### Task directions
All of the entries below need to be repeated exactly.

[Saved entries]
============================================================

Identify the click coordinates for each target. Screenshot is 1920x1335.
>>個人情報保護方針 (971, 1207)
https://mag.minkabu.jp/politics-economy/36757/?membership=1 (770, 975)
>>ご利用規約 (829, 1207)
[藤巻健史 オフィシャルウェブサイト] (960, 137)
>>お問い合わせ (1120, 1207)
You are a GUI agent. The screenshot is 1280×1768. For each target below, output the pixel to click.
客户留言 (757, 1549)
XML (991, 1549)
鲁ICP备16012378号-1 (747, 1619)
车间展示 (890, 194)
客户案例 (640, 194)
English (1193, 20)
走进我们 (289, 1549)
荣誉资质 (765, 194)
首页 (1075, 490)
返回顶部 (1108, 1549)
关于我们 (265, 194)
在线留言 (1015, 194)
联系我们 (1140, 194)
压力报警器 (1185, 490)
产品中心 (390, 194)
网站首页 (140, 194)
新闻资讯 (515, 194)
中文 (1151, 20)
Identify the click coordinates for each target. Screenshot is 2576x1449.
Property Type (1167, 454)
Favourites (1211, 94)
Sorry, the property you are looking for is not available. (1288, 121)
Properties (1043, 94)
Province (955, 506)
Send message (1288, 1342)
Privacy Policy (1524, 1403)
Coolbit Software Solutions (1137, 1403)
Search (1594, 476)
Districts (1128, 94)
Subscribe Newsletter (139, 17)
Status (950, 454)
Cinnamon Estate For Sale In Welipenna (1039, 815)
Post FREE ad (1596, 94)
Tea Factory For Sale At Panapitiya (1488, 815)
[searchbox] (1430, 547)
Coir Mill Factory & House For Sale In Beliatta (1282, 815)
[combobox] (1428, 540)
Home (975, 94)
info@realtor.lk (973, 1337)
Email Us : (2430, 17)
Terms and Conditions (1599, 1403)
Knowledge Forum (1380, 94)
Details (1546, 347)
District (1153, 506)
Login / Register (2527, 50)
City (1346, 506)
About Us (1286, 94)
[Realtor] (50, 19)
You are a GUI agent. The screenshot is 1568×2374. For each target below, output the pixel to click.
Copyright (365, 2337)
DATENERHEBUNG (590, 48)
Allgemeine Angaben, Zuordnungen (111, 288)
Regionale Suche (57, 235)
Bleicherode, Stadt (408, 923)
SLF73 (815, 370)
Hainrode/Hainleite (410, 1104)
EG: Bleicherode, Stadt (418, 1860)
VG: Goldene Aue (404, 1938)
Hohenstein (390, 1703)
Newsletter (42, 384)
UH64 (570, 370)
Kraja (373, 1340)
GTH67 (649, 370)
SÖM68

============================================================

### Result of this exercise
Identify the click coordinates for each target. Screenshot is 1920x1335.
>>個人情報保護方針 (971, 1207)
https://mag.minkabu.jp/politics-economy/36757/?membership=1 (770, 975)
>>ご利用規約 (829, 1207)
[藤巻健史 オフィシャルウェブサイト] (960, 137)
>>お問い合わせ (1120, 1207)
You are a GUI agent. The screenshot is 1280×1768. For each target below, output the pixel to click.
客户留言 (757, 1549)
XML (991, 1549)
鲁ICP备16012378号-1 (747, 1619)
车间展示 (890, 194)
客户案例 (640, 194)
English (1193, 20)
走进我们 (289, 1549)
荣誉资质 (765, 194)
首页 (1075, 490)
返回顶部 (1108, 1549)
关于我们 (265, 194)
在线留言 (1015, 194)
联系我们 (1140, 194)
压力报警器 (1185, 490)
产品中心 (390, 194)
网站首页 (140, 194)
新闻资讯 (515, 194)
中文 (1151, 20)
Identify the click coordinates for each target. Screenshot is 2576x1449.
Property Type (1167, 454)
Favourites (1211, 94)
Sorry, the property you are looking for is not available. (1288, 121)
Properties (1043, 94)
Province (955, 506)
Send message (1288, 1342)
Privacy Policy (1524, 1403)
Coolbit Software Solutions (1137, 1403)
Search (1594, 476)
Districts (1128, 94)
Subscribe Newsletter (139, 17)
Status (950, 454)
Cinnamon Estate For Sale In Welipenna (1039, 815)
Post FREE ad (1596, 94)
Tea Factory For Sale At Panapitiya (1488, 815)
[searchbox] (1430, 547)
Coir Mill Factory & House For Sale In Beliatta (1282, 815)
[combobox] (1428, 540)
Home (975, 94)
info@realtor.lk (973, 1337)
Email Us : (2430, 17)
Terms and Conditions (1599, 1403)
Knowledge Forum (1380, 94)
Details (1546, 347)
District (1153, 506)
Login / Register (2527, 50)
City (1346, 506)
About Us (1286, 94)
[Realtor] (50, 19)
You are a GUI agent. The screenshot is 1568×2374. For each target below, output the pixel to click.
Copyright (365, 2337)
DATENERHEBUNG (590, 48)
Allgemeine Angaben, Zuordnungen (111, 288)
Regionale Suche (57, 235)
Bleicherode, Stadt (408, 923)
SLF73 (815, 370)
Hainrode/Hainleite (410, 1104)
EG: Bleicherode, Stadt (418, 1860)
VG: Goldene Aue (404, 1938)
Hohenstein (390, 1703)
Newsletter (42, 384)
UH64 (570, 370)
Kraja (373, 1340)
GTH67 (649, 370)
SÖM68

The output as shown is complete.